Razia’s queerness and her Muslim faith are as intertwined as they are in conflict. Both are crucial to her being. As are her identities as both Pakistani and American, which the author weaves together with the ease of lived experience.
“I followed the trunk of the old oak deep into the earth where we came from. Its roots spread so far, I imagined them stretching through Corona all the way to Pakistan.”
The writing is both modern and nostalgic, and it grows up as Razia does. She spends most of her early days running around with her best friend, picking grapes and spying on their neighbors.
“Then we pulled on the vines like hair and felt the rain run down our cheeks, soak our clothes, our salwar kameez. It always felt cold, sweet, and green, the air around us thick liquid, about to burst like a sneeze.”
Against all odds, cherry trees, grapevines, and roses bloom from chain link fences and concrete. These wild motifs give a glimpse into the out-of-place nature that Razia recognizes internally.
“In the mountains of Pakistan, everything grew wild, and it was fine and beautiful. My parents didn’t realize or accept that here, nature had to be tamed.”
Drawn throughout the story is the complex relationship between Razia and her mother. As she experiences postpartum depression with Razia’s little sister, we witness the painful estrangement from her life Pakistan.
“She’d become attached to the phone, as if it was another limb, as if she was trying to re-create a village in our house with her calls back home.”
Her mother carries the burden of keeping her culture alive in a fragmented country. Her love is harsh but her protection is fierce. Her laughter, though rare, is contagious. To Razia, she is both a pillar of safety and a harrowing reminder of the life she is expected to lead.
“I had a sudden irrational desire to hug her, but there was so much distance between us. My birth had been only the beginning of our separation, the first time I was cut loose.”
In her early teens, Razia makes a new best friend. Taslima introduces her to gradual acts of disobedience, skipping out on prayer and cutting their hair. Her older sister teaches them about the meaning of feminism. She is the first girl in their community who dares to go to college before getting engaged. As the threat of a forced marriage to a Pakistani man begins to encroach, Razia becomes more and more resistant of her culture’s traditions.
And then she meets Angela, a wild-haired brunette (hello porn mag callback) and feels that instant connection once again.

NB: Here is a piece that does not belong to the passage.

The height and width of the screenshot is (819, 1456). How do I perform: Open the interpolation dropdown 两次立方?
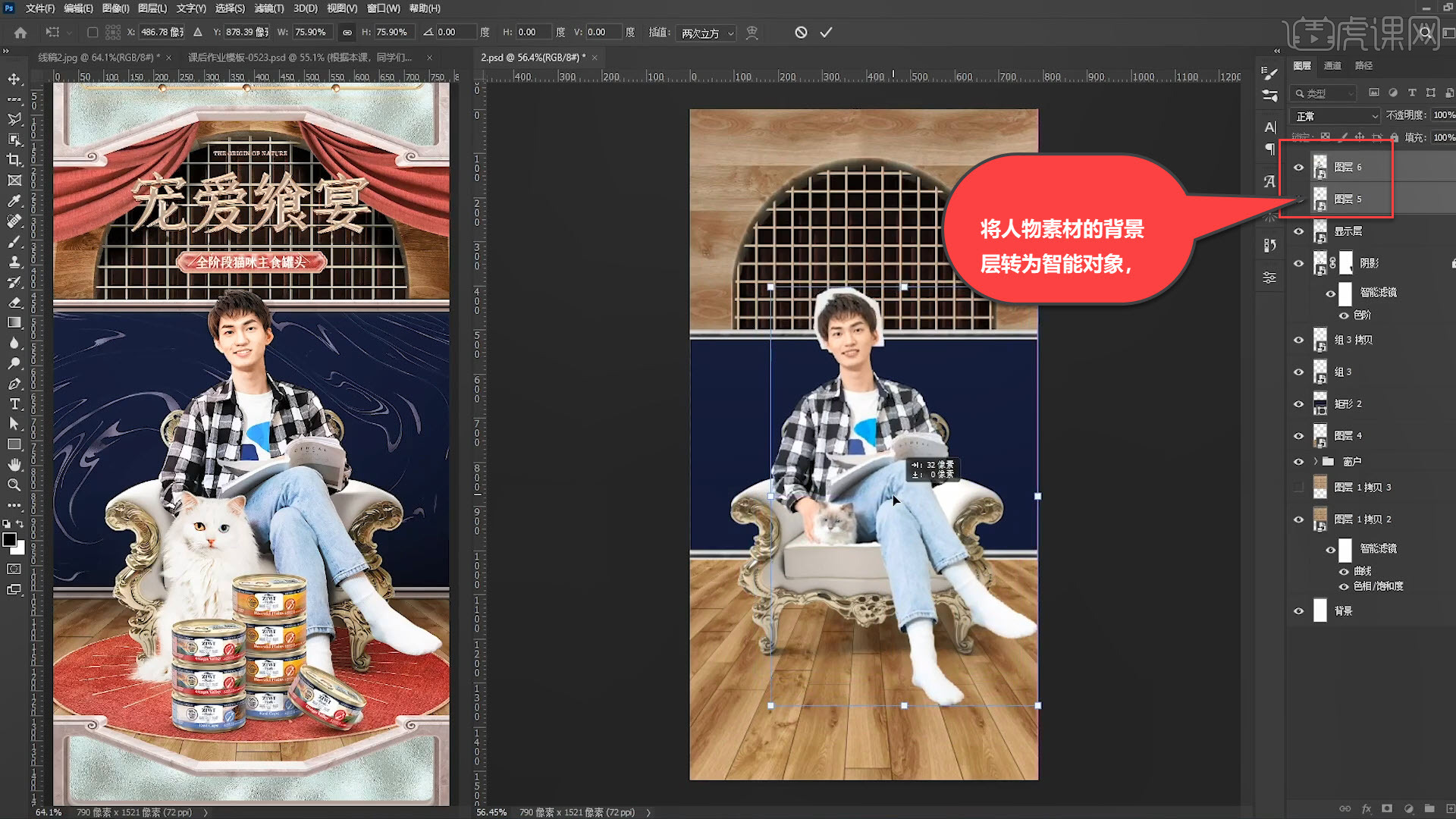pyautogui.click(x=707, y=33)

Slacking off school and listening to records, the girls embark on a mutual obsession.
On a trip to the Met, they admire a statue of Sappho. For the first time, Razia is emboldened to speak the word that has been weighing on her: Lesbian.

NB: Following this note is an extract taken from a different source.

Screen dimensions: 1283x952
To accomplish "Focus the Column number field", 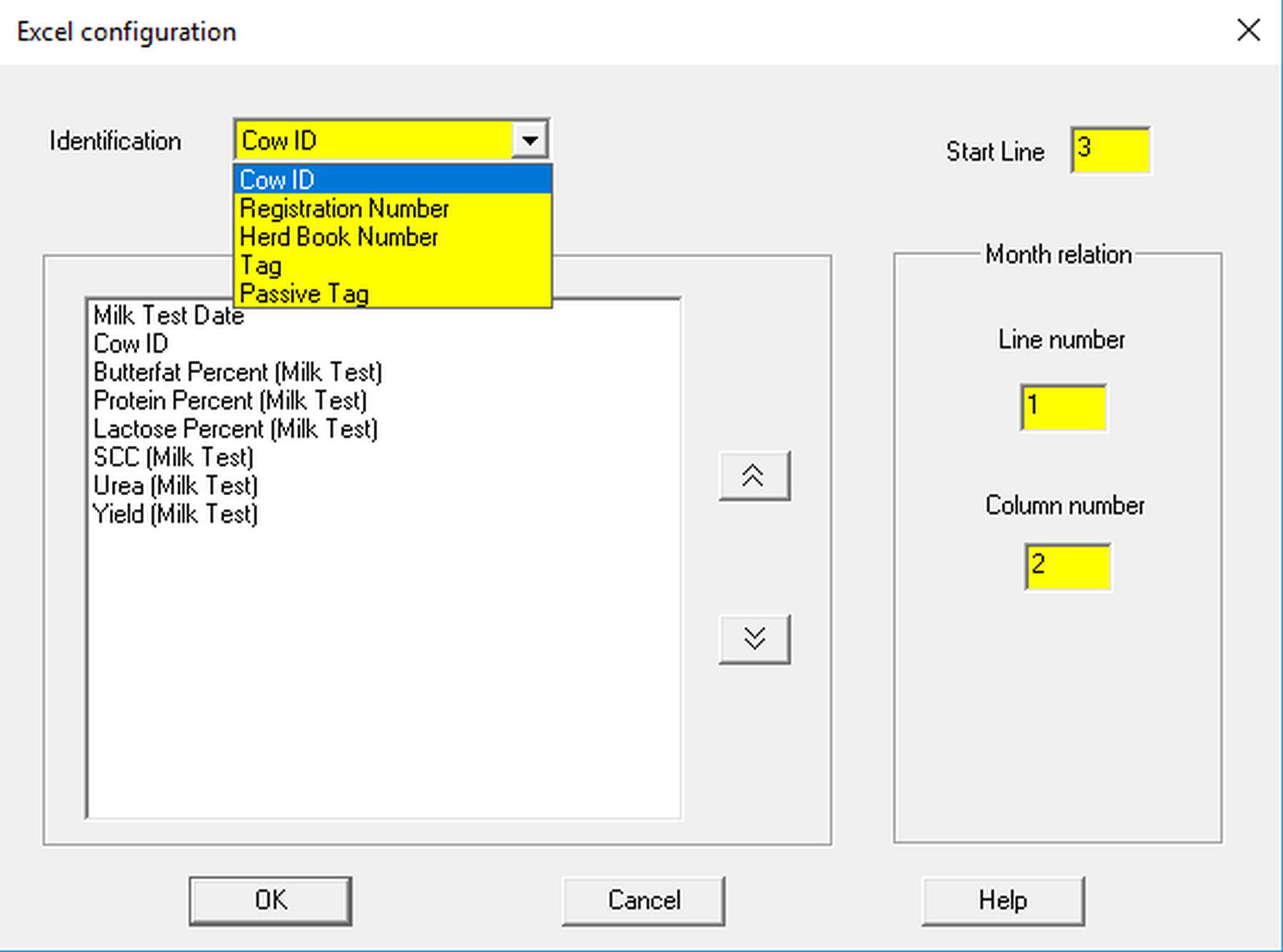I will [1067, 566].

“The word hung over us, and a charge flowed through the air. ‘She’s beautiful. Like you,’ Angela said quietly. No one had ever told me I was beautiful before. I leaned into Angela, and she leaned into me. We became two wood nymphs intertwined at Sappho‘s feet, freezing into place like marble figurines.”
With Angela, Razia finds herself welling up with repressed emotion, feeling more true to herself than ever, and also isolated in an entirely new way. How can this white girl ever understand her family? How can her family ever understand these feelings?
I’ll stop the recap here with an urging plea that you find out for yourself. There is so much richness and nuance to this story that would be impossible to capture in an essay.
The intricate female relationships — envy, love, and admiration among young girls — diplomacy, shared tradition, and resentment between the aunties. Growing up and understanding the older generation in a new way. And the food, oh my god, prepare to be hungry.
just read this one. :)
you make this sound so beautiful!!!! i can't wait to read it!